Imprimir Republish

Retrospect

E-mail turns thirty

Full of qualities and with a few defects, the e-mail has won over the planet and has become an indispensable working tool of the modern world. It is true that it only began to be really massively used from 1995 onwards when the Internet began to be seen as something useful and easy to be used by a large number of people.

But 30 years have gone by since its birth, in the computer of engineer Ray Tomlinson, in 1971. Dr. Tomlinson worked at BBN, a company hired in 1968 by the State Department of the United States to help to set up the Arpanet, the forerunner of the Internet. He wrote the first program for an e-mail and named it SNDMSG (Send message) and chose the graphical symbol @ (at) to separate the name of the addressee from the place the message is going.

“The symbol was little used and I thought it was perfect for my program.” related Dr. Tomlinson in numerous interviews. The first message, sent to a colleague who worked at his side, was a sequence of letters (qwertyuiop) or of numbers (123456).

“I no longer remember which of the two I sent.” The second message was an advice to the other colleagues of the company teaching how to use the program. Thirty years later, the Electronic Messaging Association, based in the United States, estimates that the number of e-mails sent in 2000 was more than 6 trillion, some of them dangerous, carrying a virus. At 63 years of age, Dr. Tomlinson remains with BBN, bought in 1997 by GTE Internet working, where he is the main engineer. He didn’t make any money with his invention but doesn’t feel any resentment. “At the time, the notion of registering was contrary to the spirit of what would become the Internet.” he said. “Only a long time afterwards I realized that we had been dealing with something really big.”

A short history of electronic communication

1837
The North american Samuel Morse exhibits and tests the first wire telegraph at a distance of 500 meters. In 1840, a telegraphic alphabet is created and four years later the first long distance message (64 kilometers) is sent.

1876
The Scotsman Alexander Graham Bell, settled in the United States, invents the telephone. The first phrase spoken was to his assistant Tom Watson: “Watson, come here, I need you.”

1887
The German Heinrich Rudolf Hertz discovers electromagnetic waves, a discovery which allows the development of radio, television and radar.

**Dataset content**:
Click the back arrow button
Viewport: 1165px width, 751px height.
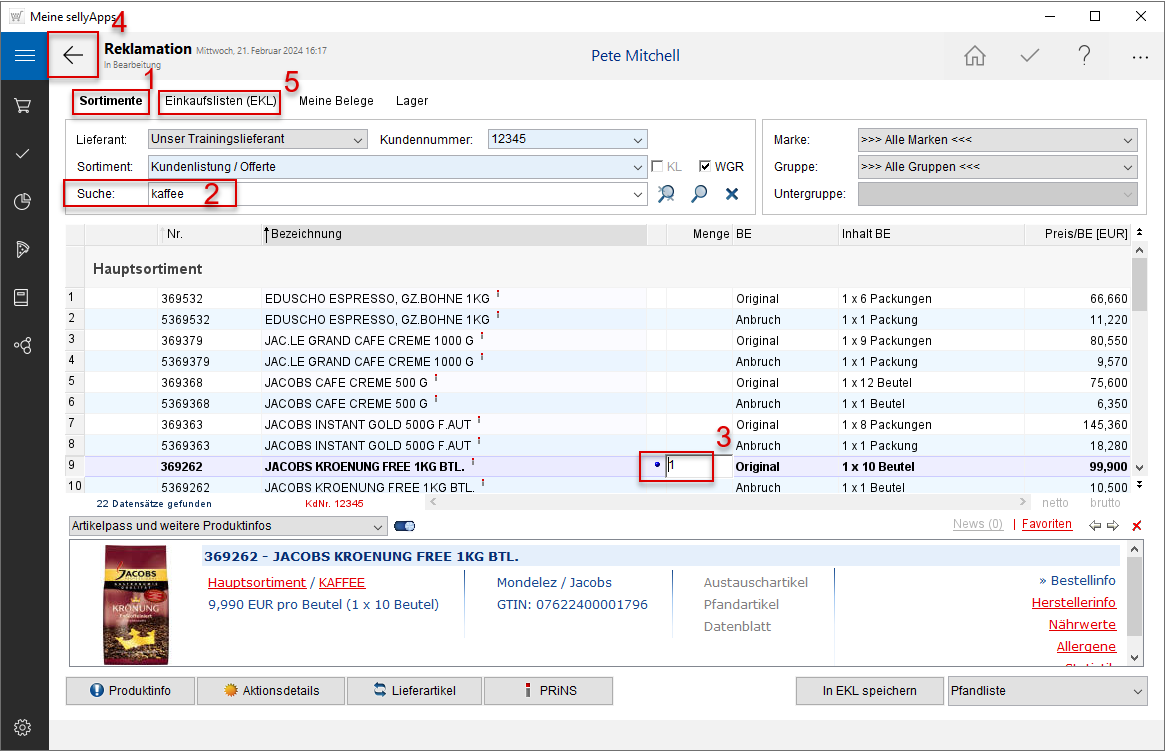[x=73, y=55]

**Task requirements**:
- 1) Rewrite the paragraph of the e-mail article that begins "But 30 years have gone by" as a short bulleted list that keeps its main facts.
- 2) According to the e-mail article, how many e-mails did the Electronic Messaging Association estimate were sent in 2000?
The data has no connection to the e-mail article.

**Solutions to each task**:
- 1)
- E-mail was born in 1971 on the computer of engineer Ray Tomlinson.
- Tomlinson worked at BBN, a company hired in 1968 by the State Department of the United States to help set up the Arpanet, the forerunner of the Internet.
- He wrote the first e-mail program and named it SNDMSG (Send message).
- He chose the @ symbol to separate the addressee's name from the place the message is going.

- 2) More than 6 trillion.